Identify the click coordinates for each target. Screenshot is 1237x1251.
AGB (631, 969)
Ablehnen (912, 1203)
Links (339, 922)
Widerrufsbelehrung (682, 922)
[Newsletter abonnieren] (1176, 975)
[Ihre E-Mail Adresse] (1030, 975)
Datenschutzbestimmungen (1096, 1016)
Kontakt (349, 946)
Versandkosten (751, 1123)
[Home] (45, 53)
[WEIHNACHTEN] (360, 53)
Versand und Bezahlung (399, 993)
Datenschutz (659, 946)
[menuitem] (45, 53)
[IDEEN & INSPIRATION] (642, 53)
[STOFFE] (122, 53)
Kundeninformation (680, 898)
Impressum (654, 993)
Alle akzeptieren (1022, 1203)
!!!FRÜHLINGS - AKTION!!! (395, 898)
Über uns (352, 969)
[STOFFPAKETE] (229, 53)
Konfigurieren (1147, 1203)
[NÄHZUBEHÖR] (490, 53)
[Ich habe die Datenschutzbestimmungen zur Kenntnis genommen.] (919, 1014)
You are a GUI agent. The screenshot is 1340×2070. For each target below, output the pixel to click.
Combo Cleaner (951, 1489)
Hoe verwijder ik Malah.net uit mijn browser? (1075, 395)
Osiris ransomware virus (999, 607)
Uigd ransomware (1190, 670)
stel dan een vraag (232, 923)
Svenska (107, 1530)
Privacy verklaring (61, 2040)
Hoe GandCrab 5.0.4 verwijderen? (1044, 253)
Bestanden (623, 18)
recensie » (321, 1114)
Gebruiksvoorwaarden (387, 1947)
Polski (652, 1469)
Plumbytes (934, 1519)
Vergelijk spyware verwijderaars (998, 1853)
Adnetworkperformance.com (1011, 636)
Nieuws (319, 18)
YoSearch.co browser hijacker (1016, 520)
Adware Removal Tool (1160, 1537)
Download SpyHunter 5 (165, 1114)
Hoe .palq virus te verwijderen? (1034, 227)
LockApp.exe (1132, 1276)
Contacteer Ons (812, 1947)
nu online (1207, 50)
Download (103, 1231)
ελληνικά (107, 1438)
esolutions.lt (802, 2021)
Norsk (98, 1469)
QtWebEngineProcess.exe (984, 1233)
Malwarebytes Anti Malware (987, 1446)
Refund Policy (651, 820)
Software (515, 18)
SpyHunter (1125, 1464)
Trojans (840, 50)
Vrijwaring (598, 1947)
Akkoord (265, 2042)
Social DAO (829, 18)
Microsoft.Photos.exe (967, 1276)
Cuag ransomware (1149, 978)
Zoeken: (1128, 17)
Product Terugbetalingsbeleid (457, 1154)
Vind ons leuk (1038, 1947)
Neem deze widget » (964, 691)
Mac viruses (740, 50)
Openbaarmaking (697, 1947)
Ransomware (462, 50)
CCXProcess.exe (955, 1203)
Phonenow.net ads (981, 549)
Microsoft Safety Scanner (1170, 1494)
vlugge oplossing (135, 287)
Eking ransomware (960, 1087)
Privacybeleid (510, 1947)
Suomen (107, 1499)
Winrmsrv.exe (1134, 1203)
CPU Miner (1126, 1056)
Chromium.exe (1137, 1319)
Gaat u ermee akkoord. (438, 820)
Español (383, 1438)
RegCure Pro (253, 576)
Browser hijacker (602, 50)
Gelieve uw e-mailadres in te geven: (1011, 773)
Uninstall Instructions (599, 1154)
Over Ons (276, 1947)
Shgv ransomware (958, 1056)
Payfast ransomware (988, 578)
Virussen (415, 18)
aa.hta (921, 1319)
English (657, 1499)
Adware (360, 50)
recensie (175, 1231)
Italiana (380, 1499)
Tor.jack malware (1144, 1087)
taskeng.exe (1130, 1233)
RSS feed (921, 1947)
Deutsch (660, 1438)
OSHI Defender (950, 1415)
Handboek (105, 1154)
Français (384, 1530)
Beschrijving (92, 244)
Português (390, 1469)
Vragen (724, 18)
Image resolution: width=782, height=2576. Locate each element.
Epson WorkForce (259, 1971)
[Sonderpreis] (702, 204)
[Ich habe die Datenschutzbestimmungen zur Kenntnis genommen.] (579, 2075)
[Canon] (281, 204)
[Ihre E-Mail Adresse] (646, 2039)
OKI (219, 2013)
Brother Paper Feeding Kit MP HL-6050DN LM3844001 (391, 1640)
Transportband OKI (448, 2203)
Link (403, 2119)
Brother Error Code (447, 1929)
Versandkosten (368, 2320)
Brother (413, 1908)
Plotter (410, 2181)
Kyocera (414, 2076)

### Goal of the exercise
Out of the material above, output word for word the line with "stel dan een vraag (232, 923)", the line with "LockApp.exe (1132, 1276)", and all lines between them, with nothing else.

### Response
stel dan een vraag (232, 923)
Svenska (107, 1530)
Privacy verklaring (61, 2040)
Hoe GandCrab 5.0.4 verwijderen? (1044, 253)
Bestanden (623, 18)
recensie » (321, 1114)
Gebruiksvoorwaarden (387, 1947)
Polski (652, 1469)
Plumbytes (934, 1519)
Vergelijk spyware verwijderaars (998, 1853)
Adnetworkperformance.com (1011, 636)
Nieuws (319, 18)
YoSearch.co browser hijacker (1016, 520)
Adware Removal Tool (1160, 1537)
Download SpyHunter 5 (165, 1114)
Hoe .palq virus te verwijderen? (1034, 227)
LockApp.exe (1132, 1276)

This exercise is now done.